(Data section begins)

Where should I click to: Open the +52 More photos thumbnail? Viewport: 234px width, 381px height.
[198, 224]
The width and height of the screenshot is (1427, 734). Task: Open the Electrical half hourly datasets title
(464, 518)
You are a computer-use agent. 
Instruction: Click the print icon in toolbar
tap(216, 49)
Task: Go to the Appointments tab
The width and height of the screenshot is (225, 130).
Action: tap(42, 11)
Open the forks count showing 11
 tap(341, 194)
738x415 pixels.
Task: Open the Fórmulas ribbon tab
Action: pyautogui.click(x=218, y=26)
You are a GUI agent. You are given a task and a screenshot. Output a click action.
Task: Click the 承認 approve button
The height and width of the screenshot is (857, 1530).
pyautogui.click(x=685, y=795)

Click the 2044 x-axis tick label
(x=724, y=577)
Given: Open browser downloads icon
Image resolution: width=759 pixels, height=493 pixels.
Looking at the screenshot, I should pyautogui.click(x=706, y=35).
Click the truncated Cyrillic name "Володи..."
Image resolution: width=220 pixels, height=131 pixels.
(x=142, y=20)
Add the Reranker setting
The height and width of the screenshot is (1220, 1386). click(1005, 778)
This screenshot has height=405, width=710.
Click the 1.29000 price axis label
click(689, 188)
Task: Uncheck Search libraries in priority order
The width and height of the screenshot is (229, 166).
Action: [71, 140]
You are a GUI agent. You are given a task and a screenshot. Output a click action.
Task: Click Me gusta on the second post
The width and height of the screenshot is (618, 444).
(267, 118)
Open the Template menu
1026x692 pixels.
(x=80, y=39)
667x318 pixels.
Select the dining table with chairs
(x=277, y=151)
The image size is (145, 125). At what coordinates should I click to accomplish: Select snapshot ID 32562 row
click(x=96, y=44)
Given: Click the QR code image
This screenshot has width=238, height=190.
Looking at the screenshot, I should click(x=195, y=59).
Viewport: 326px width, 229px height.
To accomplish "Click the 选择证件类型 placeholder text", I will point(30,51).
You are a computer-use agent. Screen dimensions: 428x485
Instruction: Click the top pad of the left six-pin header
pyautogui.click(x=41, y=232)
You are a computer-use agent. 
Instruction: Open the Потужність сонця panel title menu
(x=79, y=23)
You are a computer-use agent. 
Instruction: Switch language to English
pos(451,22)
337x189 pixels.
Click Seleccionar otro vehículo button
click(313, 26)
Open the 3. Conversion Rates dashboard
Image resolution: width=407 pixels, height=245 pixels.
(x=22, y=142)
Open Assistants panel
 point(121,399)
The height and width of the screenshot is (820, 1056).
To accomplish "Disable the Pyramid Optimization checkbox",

(Data section ends)

* Exercise details: From the line holding "Select the dining table with chairs" to the line holding "Viewport: 326px width, 229px height.", inclusive, restate each line above exactly as written.

* Finished exercise:
Select the dining table with chairs
(x=277, y=151)
The image size is (145, 125). At what coordinates should I click to accomplish: Select snapshot ID 32562 row
click(x=96, y=44)
Given: Click the QR code image
This screenshot has width=238, height=190.
Looking at the screenshot, I should click(x=195, y=59).
Viewport: 326px width, 229px height.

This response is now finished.